## Description of the task
Every entry must come back exactly as it was written.

(Collected data)
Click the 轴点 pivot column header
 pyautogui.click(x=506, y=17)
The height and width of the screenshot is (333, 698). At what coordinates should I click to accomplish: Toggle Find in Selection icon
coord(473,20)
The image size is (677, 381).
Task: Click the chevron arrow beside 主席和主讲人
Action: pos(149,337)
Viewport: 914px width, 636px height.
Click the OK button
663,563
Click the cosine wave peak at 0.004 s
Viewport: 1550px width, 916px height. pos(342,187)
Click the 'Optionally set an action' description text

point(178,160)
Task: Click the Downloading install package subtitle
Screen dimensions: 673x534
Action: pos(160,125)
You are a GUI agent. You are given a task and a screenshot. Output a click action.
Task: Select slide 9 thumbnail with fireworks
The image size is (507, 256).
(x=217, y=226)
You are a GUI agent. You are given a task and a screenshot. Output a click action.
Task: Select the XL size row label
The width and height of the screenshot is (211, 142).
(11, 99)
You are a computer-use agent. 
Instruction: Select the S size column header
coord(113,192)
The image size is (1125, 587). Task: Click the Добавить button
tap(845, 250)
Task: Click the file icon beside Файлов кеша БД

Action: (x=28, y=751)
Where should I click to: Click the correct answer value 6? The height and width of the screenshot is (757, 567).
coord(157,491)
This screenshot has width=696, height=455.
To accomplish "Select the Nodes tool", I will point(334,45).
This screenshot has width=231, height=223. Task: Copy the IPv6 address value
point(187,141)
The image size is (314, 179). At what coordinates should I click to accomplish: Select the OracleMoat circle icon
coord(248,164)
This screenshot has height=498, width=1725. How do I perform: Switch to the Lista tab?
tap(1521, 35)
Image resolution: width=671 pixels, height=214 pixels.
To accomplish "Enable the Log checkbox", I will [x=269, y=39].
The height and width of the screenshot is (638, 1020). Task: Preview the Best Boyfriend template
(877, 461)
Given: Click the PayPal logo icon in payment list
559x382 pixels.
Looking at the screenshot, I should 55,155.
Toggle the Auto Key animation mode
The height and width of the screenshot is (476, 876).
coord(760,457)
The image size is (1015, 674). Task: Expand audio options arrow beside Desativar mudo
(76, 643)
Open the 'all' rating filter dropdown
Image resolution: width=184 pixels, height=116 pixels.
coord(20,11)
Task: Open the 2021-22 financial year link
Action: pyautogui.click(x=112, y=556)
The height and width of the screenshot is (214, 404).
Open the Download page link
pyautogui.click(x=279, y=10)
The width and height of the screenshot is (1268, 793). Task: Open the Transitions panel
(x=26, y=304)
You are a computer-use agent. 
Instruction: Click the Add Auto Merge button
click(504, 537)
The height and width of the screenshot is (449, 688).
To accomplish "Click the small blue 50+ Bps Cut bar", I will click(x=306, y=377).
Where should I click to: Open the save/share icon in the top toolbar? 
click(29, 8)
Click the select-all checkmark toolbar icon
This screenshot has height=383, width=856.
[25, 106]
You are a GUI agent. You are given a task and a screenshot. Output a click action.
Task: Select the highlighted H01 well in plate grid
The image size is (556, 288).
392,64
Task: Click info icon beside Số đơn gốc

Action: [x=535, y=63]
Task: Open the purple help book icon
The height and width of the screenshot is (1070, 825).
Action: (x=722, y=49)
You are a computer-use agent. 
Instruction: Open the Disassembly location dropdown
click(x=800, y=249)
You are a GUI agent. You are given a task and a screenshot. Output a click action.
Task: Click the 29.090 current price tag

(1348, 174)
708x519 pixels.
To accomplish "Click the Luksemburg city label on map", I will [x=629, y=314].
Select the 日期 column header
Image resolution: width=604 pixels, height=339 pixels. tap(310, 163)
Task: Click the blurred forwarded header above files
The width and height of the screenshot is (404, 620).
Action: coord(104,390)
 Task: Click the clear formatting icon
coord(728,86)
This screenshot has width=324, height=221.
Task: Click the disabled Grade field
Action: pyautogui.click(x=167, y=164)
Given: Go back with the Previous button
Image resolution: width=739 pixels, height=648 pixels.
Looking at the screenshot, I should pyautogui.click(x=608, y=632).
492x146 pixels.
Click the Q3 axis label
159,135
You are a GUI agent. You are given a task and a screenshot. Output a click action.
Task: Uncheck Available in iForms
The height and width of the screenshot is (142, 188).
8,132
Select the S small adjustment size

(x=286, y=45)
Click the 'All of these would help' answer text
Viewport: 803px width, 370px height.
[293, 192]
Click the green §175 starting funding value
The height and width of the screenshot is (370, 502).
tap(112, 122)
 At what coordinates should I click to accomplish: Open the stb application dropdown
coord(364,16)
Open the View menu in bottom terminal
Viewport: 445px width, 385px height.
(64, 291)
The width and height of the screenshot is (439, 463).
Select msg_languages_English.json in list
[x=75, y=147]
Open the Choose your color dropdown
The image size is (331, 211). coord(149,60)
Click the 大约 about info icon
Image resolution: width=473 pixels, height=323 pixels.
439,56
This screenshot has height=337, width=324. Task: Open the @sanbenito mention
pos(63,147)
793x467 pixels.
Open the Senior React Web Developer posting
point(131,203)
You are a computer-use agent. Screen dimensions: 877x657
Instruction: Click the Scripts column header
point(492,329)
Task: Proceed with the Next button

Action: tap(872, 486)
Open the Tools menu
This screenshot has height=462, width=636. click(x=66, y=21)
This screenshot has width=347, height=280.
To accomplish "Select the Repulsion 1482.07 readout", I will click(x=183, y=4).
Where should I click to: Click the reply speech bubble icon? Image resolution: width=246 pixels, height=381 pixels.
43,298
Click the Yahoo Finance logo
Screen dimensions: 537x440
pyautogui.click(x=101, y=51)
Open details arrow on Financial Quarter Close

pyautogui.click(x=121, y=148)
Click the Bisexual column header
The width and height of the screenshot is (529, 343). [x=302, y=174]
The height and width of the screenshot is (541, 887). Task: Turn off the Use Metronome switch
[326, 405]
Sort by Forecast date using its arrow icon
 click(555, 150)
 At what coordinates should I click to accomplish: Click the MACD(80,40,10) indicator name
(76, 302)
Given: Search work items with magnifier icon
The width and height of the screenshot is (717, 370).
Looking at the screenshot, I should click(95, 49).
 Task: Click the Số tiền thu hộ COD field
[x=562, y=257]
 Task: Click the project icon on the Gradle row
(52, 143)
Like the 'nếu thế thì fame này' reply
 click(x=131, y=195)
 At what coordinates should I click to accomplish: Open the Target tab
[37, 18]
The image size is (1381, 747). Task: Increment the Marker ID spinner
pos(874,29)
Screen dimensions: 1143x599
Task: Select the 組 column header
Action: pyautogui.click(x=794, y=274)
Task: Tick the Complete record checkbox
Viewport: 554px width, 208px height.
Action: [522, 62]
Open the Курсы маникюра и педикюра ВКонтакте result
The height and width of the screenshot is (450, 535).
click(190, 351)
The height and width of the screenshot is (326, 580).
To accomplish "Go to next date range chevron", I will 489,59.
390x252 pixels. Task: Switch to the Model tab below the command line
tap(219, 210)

## Solution below
Click the 轴点 pivot column header
 pyautogui.click(x=506, y=17)
The height and width of the screenshot is (333, 698). At what coordinates should I click to accomplish: Toggle Find in Selection icon
coord(473,20)
The image size is (677, 381).
Task: Click the chevron arrow beside 主席和主讲人
Action: pos(149,337)
Viewport: 914px width, 636px height.
Click the OK button
663,563
Click the cosine wave peak at 0.004 s
Viewport: 1550px width, 916px height. pos(342,187)
Click the 'Optionally set an action' description text

point(178,160)
Task: Click the Downloading install package subtitle
Screen dimensions: 673x534
Action: pos(160,125)
You are a GUI agent. You are given a task and a screenshot. Output a click action.
Task: Select slide 9 thumbnail with fireworks
The image size is (507, 256).
(x=217, y=226)
You are a GUI agent. You are given a task and a screenshot. Output a click action.
Task: Select the XL size row label
The width and height of the screenshot is (211, 142).
(11, 99)
You are a computer-use agent. 
Instruction: Select the S size column header
coord(113,192)
The image size is (1125, 587). Task: Click the Добавить button
tap(845, 250)
Task: Click the file icon beside Файлов кеша БД

Action: (x=28, y=751)
Where should I click to: Click the correct answer value 6? The height and width of the screenshot is (757, 567).
coord(157,491)
This screenshot has width=696, height=455.
To accomplish "Select the Nodes tool", I will point(334,45).
This screenshot has width=231, height=223. Task: Copy the IPv6 address value
point(187,141)
The image size is (314, 179). At what coordinates should I click to accomplish: Select the OracleMoat circle icon
coord(248,164)
This screenshot has height=498, width=1725. How do I perform: Switch to the Lista tab?
tap(1521, 35)
Image resolution: width=671 pixels, height=214 pixels.
To accomplish "Enable the Log checkbox", I will [x=269, y=39].
The height and width of the screenshot is (638, 1020). Task: Preview the Best Boyfriend template
(877, 461)
Given: Click the PayPal logo icon in payment list
559x382 pixels.
Looking at the screenshot, I should 55,155.
Toggle the Auto Key animation mode
The height and width of the screenshot is (476, 876).
coord(760,457)
The image size is (1015, 674). Task: Expand audio options arrow beside Desativar mudo
(76, 643)
Open the 'all' rating filter dropdown
Image resolution: width=184 pixels, height=116 pixels.
coord(20,11)
Task: Open the 2021-22 financial year link
Action: pyautogui.click(x=112, y=556)
The height and width of the screenshot is (214, 404).
Open the Download page link
pyautogui.click(x=279, y=10)
The width and height of the screenshot is (1268, 793). Task: Open the Transitions panel
(x=26, y=304)
You are a computer-use agent. 
Instruction: Click the Add Auto Merge button
click(504, 537)
The height and width of the screenshot is (449, 688).
To accomplish "Click the small blue 50+ Bps Cut bar", I will click(x=306, y=377).
Where should I click to: Open the save/share icon in the top toolbar? 
click(29, 8)
Click the select-all checkmark toolbar icon
This screenshot has height=383, width=856.
[25, 106]
You are a GUI agent. You are given a task and a screenshot. Output a click action.
Task: Select the highlighted H01 well in plate grid
The image size is (556, 288).
392,64
Task: Click info icon beside Số đơn gốc

Action: [x=535, y=63]
Task: Open the purple help book icon
The height and width of the screenshot is (1070, 825).
Action: (x=722, y=49)
You are a computer-use agent. 
Instruction: Open the Disassembly location dropdown
click(x=800, y=249)
You are a GUI agent. You are given a task and a screenshot. Output a click action.
Task: Click the 29.090 current price tag

(1348, 174)
708x519 pixels.
To accomplish "Click the Luksemburg city label on map", I will [x=629, y=314].
Select the 日期 column header
Image resolution: width=604 pixels, height=339 pixels. tap(310, 163)
Task: Click the blurred forwarded header above files
The width and height of the screenshot is (404, 620).
Action: coord(104,390)
 Task: Click the clear formatting icon
coord(728,86)
This screenshot has width=324, height=221.
Task: Click the disabled Grade field
Action: pyautogui.click(x=167, y=164)
Given: Go back with the Previous button
Image resolution: width=739 pixels, height=648 pixels.
Looking at the screenshot, I should pyautogui.click(x=608, y=632).
492x146 pixels.
Click the Q3 axis label
159,135
You are a GUI agent. You are given a task and a screenshot. Output a click action.
Task: Uncheck Available in iForms
The height and width of the screenshot is (142, 188).
8,132
Select the S small adjustment size

(x=286, y=45)
Click the 'All of these would help' answer text
Viewport: 803px width, 370px height.
[293, 192]
Click the green §175 starting funding value
The height and width of the screenshot is (370, 502).
tap(112, 122)
 At what coordinates should I click to accomplish: Open the stb application dropdown
coord(364,16)
Open the View menu in bottom terminal
Viewport: 445px width, 385px height.
(64, 291)
The width and height of the screenshot is (439, 463).
Select msg_languages_English.json in list
[x=75, y=147]
Open the Choose your color dropdown
The image size is (331, 211). coord(149,60)
Click the 大约 about info icon
Image resolution: width=473 pixels, height=323 pixels.
439,56
This screenshot has height=337, width=324. Task: Open the @sanbenito mention
pos(63,147)
793x467 pixels.
Open the Senior React Web Developer posting
point(131,203)
You are a computer-use agent. Screen dimensions: 877x657
Instruction: Click the Scripts column header
point(492,329)
Task: Proceed with the Next button

Action: tap(872, 486)
Open the Tools menu
This screenshot has height=462, width=636. click(x=66, y=21)
This screenshot has width=347, height=280.
To accomplish "Select the Repulsion 1482.07 readout", I will click(x=183, y=4).
Where should I click to: Click the reply speech bubble icon? Image resolution: width=246 pixels, height=381 pixels.
43,298
Click the Yahoo Finance logo
Screen dimensions: 537x440
pyautogui.click(x=101, y=51)
Open details arrow on Financial Quarter Close

pyautogui.click(x=121, y=148)
Click the Bisexual column header
The width and height of the screenshot is (529, 343). [x=302, y=174]
The height and width of the screenshot is (541, 887). Task: Turn off the Use Metronome switch
[326, 405]
Sort by Forecast date using its arrow icon
 click(555, 150)
 At what coordinates should I click to accomplish: Click the MACD(80,40,10) indicator name
(76, 302)
Given: Search work items with magnifier icon
The width and height of the screenshot is (717, 370).
Looking at the screenshot, I should click(95, 49).
 Task: Click the Số tiền thu hộ COD field
[x=562, y=257]
 Task: Click the project icon on the Gradle row
(52, 143)
Like the 'nếu thế thì fame này' reply
 click(x=131, y=195)
 At what coordinates should I click to accomplish: Open the Target tab
[37, 18]
The image size is (1381, 747). Task: Increment the Marker ID spinner
pos(874,29)
Screen dimensions: 1143x599
Task: Select the 組 column header
Action: pyautogui.click(x=794, y=274)
Task: Tick the Complete record checkbox
Viewport: 554px width, 208px height.
Action: [522, 62]
Open the Курсы маникюра и педикюра ВКонтакте result
The height and width of the screenshot is (450, 535).
click(190, 351)
The height and width of the screenshot is (326, 580).
To accomplish "Go to next date range chevron", I will 489,59.
390x252 pixels. Task: Switch to the Model tab below the command line
tap(219, 210)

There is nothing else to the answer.